• **ASSIGNMENT**
The lines to copy are those with "site" in them. Pull each one from the entries below.

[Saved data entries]

****************************************

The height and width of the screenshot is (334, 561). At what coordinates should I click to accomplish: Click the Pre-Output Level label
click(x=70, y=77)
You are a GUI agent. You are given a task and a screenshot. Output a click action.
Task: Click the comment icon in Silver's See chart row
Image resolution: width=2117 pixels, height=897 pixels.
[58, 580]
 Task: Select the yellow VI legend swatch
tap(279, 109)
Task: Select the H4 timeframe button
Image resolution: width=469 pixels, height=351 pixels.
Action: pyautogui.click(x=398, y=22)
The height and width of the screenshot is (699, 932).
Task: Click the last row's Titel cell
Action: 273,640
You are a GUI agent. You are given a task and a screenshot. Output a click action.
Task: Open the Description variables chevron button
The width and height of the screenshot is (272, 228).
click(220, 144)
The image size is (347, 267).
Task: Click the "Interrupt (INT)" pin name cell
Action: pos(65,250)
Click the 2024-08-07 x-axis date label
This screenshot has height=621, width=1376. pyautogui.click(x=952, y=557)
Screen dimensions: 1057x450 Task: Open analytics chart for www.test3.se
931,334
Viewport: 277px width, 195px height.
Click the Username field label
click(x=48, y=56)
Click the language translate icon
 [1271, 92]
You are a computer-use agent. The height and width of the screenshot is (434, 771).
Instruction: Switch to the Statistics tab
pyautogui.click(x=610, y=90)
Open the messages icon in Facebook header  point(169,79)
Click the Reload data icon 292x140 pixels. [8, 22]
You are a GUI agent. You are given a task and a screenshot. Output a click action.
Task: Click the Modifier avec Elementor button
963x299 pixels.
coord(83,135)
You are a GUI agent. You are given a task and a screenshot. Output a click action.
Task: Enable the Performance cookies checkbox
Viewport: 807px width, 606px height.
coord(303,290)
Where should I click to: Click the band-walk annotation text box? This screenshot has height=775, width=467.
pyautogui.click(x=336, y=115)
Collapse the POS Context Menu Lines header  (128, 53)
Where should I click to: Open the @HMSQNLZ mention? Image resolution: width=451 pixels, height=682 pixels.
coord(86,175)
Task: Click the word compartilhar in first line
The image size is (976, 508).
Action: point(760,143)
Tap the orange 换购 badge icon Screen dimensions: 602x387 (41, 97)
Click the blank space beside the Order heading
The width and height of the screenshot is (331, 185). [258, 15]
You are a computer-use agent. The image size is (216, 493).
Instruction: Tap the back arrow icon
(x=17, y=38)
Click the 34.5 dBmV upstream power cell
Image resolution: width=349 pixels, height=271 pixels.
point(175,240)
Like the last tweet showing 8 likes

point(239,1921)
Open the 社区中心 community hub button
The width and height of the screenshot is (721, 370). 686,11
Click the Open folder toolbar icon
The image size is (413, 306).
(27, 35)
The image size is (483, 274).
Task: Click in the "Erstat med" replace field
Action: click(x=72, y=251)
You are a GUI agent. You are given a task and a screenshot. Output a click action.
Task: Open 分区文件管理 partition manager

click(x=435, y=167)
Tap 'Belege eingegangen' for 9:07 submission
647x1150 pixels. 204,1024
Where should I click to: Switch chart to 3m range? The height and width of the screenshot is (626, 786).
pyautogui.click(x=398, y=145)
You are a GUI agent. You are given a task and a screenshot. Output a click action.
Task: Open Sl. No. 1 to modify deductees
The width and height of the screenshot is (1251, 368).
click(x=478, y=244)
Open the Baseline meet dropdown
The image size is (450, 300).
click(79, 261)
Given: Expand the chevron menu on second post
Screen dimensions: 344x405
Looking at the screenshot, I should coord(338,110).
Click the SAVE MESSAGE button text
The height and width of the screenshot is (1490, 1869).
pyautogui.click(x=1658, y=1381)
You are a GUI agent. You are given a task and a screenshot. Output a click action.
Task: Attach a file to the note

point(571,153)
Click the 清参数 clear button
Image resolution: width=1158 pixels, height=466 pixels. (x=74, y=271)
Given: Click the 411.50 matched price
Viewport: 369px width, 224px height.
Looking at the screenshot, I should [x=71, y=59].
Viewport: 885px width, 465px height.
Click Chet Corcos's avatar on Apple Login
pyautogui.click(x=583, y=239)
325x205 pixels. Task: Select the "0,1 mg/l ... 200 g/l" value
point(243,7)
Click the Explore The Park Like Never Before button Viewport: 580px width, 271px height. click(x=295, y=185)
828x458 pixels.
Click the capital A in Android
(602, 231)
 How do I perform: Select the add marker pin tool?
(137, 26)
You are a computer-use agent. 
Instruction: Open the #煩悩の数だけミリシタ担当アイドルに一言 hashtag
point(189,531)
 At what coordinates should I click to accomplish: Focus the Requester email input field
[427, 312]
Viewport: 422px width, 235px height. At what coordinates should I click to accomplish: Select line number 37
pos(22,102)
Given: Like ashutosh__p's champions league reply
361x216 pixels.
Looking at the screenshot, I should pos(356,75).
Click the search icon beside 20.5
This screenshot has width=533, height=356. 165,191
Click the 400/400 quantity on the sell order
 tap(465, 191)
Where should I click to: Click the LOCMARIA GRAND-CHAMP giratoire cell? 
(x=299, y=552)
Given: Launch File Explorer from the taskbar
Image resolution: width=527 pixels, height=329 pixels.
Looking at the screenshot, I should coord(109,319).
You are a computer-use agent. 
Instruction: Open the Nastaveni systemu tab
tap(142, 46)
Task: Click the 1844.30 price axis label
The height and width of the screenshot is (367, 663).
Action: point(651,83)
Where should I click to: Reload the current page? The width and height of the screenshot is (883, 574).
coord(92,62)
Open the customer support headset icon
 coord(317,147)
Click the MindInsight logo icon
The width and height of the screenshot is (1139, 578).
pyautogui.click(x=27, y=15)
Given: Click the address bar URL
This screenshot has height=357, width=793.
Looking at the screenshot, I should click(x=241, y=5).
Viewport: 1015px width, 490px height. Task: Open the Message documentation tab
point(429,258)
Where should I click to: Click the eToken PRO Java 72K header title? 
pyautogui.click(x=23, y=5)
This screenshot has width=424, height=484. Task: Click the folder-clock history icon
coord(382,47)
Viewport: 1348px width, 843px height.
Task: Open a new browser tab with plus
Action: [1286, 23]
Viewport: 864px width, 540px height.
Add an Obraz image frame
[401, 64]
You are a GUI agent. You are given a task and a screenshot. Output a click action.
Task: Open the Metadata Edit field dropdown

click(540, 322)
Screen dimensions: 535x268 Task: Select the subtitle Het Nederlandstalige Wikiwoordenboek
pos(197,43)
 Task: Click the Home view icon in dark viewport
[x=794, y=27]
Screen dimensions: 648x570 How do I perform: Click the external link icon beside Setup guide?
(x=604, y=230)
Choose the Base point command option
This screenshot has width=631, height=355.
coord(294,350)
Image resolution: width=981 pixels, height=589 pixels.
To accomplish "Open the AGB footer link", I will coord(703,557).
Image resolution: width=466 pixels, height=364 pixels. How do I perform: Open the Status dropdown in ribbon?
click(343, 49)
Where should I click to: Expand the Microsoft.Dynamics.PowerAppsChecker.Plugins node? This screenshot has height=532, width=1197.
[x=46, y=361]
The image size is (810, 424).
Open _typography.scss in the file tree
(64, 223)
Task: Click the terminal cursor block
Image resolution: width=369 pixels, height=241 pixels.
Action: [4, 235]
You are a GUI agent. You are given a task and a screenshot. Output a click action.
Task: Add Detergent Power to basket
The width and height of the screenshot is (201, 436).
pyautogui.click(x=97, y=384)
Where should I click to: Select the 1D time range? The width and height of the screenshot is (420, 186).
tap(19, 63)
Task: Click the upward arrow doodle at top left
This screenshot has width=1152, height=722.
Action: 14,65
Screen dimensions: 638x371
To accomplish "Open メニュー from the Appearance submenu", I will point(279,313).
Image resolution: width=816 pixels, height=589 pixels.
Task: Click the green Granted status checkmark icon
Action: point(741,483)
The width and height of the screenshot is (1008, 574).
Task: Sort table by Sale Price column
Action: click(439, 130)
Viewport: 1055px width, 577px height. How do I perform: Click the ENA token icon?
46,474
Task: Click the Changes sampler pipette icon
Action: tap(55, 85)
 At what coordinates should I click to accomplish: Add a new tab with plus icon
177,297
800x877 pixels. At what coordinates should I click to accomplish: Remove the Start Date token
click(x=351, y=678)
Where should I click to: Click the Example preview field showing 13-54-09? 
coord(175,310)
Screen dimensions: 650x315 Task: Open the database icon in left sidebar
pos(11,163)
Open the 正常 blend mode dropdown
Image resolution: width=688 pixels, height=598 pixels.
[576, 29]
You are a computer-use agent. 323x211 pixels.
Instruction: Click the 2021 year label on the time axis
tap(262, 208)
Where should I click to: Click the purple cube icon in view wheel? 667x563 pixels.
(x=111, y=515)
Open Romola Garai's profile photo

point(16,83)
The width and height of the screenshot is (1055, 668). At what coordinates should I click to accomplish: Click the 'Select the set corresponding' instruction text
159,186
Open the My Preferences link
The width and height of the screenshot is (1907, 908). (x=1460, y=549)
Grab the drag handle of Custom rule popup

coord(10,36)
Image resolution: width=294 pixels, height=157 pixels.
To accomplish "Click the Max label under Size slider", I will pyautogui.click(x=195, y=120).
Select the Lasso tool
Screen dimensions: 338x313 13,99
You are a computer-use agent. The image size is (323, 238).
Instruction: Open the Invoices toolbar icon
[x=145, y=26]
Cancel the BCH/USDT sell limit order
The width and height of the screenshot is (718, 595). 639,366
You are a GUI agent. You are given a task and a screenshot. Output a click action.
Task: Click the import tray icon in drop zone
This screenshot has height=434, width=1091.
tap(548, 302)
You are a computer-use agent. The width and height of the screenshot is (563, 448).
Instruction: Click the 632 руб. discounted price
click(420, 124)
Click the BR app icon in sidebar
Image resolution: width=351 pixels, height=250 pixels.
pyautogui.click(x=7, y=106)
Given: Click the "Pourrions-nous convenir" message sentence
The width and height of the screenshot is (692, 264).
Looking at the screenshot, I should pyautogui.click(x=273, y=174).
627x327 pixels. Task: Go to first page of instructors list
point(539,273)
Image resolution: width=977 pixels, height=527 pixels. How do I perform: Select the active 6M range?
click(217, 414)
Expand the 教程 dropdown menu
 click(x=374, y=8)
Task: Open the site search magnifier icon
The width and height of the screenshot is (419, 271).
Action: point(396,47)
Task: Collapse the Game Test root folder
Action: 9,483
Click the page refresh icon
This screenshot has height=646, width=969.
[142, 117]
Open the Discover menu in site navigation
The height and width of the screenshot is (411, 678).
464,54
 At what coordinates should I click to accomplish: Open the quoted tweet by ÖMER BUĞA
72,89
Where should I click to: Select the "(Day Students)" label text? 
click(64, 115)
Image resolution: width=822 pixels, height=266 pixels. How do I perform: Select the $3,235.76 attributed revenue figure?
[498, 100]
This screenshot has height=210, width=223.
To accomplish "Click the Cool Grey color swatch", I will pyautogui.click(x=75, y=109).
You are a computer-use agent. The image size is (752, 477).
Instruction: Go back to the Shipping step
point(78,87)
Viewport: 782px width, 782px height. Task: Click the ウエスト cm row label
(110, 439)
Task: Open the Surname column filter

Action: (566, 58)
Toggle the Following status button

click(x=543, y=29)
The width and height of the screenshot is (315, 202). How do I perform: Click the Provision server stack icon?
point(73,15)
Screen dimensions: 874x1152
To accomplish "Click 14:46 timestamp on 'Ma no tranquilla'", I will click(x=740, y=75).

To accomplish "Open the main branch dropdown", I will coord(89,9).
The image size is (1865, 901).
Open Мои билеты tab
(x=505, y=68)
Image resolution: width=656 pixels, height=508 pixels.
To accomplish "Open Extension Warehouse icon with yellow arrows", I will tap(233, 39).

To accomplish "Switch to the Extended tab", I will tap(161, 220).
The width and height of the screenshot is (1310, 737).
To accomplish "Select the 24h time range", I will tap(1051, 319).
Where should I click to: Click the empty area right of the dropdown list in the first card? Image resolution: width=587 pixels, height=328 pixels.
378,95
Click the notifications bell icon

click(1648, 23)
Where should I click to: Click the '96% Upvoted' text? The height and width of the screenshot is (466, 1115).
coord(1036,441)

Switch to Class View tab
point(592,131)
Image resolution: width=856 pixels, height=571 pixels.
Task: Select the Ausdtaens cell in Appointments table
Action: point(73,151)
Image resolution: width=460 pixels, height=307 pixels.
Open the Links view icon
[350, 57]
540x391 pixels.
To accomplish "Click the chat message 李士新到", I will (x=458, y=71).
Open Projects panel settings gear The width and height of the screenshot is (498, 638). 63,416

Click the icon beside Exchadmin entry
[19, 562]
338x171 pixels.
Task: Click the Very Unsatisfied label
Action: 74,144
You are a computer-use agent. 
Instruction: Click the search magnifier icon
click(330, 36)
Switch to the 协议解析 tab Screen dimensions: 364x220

****************************************

• **YOUR SOLUTION**
Task: Open the site search magnifier icon
Open the Discover menu in site navigation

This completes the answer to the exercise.